[Critique] “The Northman”: sweat and blood

In The Northman (The man from the north), by Robert Eggers, there is, as they say, something for everyone: fratricide, matricide, incest, magic, orgy, blood, sweat, a muscular hero and a beautiful ally, an appearance by Bjork, a fight between two naked gentlemen… On the story side, we quickly recognize that of this Viking prince named Amleth, since it would have inspired Shakespeare’s most famous play, Hamlet.

Between a murdered father (Ethan Hawke), a usurping uncle (Claes Bang) and a deceitful mother (Nicole Kidman), here is Amleth (Alexander Skarsgard) seeking revenge in a film that is as visceral as it is literal.

If the first qualifier does not surprise and pleases moreover, the second disappoints. Indeed, Robert Eggers has accustomed us to more singularity. Here, the approach tolerates no doubt or subtlety, and holds the audience by the hand from beginning to end.

In a candid interview with New Yorker, the filmmaker confided in this regard that the initial version confused the spectators during the test screenings by which the studios swear (here Focus Features and Universal). Eggers therefore proposed a second version, still “strange”, but more digestible. In Hollywood, it’s banal, but precisely, Robert Eggers is not an ordinary filmmaker.

Unfortunately, this is the price to pay for working with a big budget, around 90 million US dollars, a first for Eggers.

Hence, perhaps, this intermittent impression of a dichotomy between the classicism of the construction and the unusual inclinations of the work, including an anthology of dreamlike flights and hallucinations (in computer imagery not great). We are in any case at the antipodes of the purest but also of the most intriguing Viking saga Valhalla Rising (The warrior silentby Nicolas Winding Refn, 2009).

One-Dimensional Protagonist

Another problem, and it’s a big one: as embodied by Alexander Skarsgard, the head of the job and the body inflated for the occasion, Amleth remains completely one-dimensional. Admittedly, the protagonist is purposely “only thirsty for revenge”, but his nevertheless talented interpreter does not manage, or very little, to suggest a depth under the muscular surface.
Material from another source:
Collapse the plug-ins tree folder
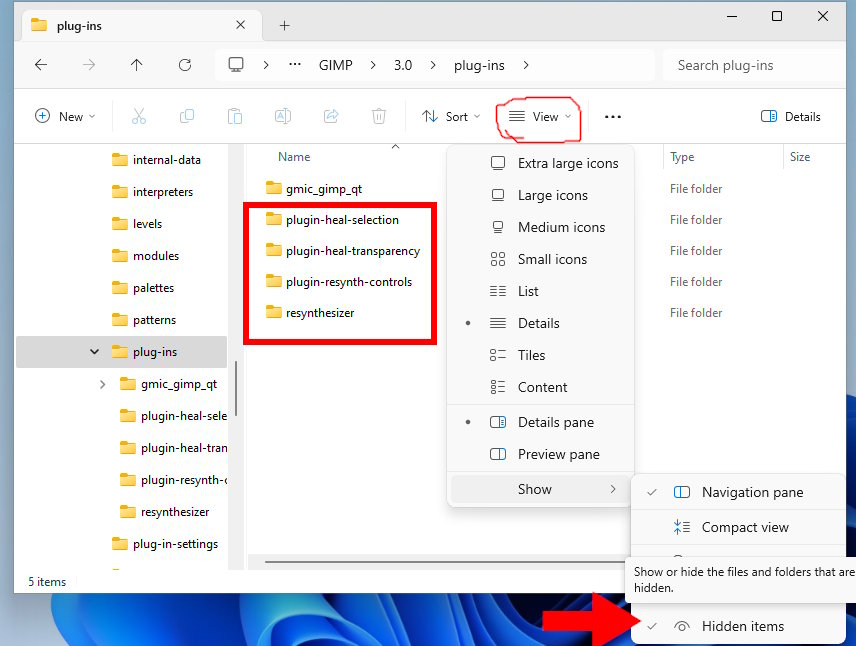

And if the bloody odyssey of Amleth is punctuated by strong moments, such as the meeting with Bjork, which unfortunately only passes, others, on the other hand, involuntarily make you smile. We think of this ritual culminating in a solemn belch and fart (everything is very, very solemn in the film). Or when Gudrun bursts into a pseudo-diabolical laugh after having kissed her prodigal son for a long time: usually excellent, Nicole Kidman simply does not convince here. In the star’s defense, the scene in question is a bit ridiculous.

Without forgetting this duel where Amleth and uncle Fjölnir confront each other in their simplest device: a sequence so skilfully designed not to show too much that we finally see more than that, this prudishness passing for audacity. All against a backdrop of volcanic eruption: symbol, symbol. The models, namely the sequence of the attack in a public bath in Eastern Promises (The shadow promisesby David Cronenberg, 2007), and previously that of the fireside wrestling match in Women in Love (Loveby Ken Russell, 1969), are in all respects superior.

transitional work

Overall, however, narrative irritants aside, Eggers’ achievement impresses. We find with pleasure his manic sense of composition, as well as his obsessions, such as that of the supernatural, here less ambiguous than in The Vitch (The witch, 2016), which had revealed Anya Taylor-Joy, relegated this time to a related score, but underwritten. The exacerbated homoeroticism of Tea light house (Lighthouse2019) is there too, males dancing and beating their oozing chests into a trance, with phallic totems looming all over the place.

Exquisite both in substance and form, Eggers’ first film remains his best. Visually splendid, the second has a majority of enthusiasts, but its scenario only half assumed its themes. Be that as it may, the two productions had in common that they took place in closed universes whose restricted backdrop contributed to an anxiety-provoking atmosphere.

Conversely, this production, which is much more expensive, expands the canvas at leisure, but to the point of dispersion. In this, The Northman is a work of transition, and it will be interesting to see if Robert Eggers will once again become the gifted miniaturist that we know, or if this Hollywood incursion will have given him a taste for frescoes for good.

The Northman (VF de The Northman)

★★★

Epic drama by Robert Eggers. With Alexander Skarsgard, Nicole Kidman, Anya Taylor-Joy, Claes Bang, Ethan Hawke, Willem Dafoe, ​Bjork. USA, 2022, 137 minutes. Indoors.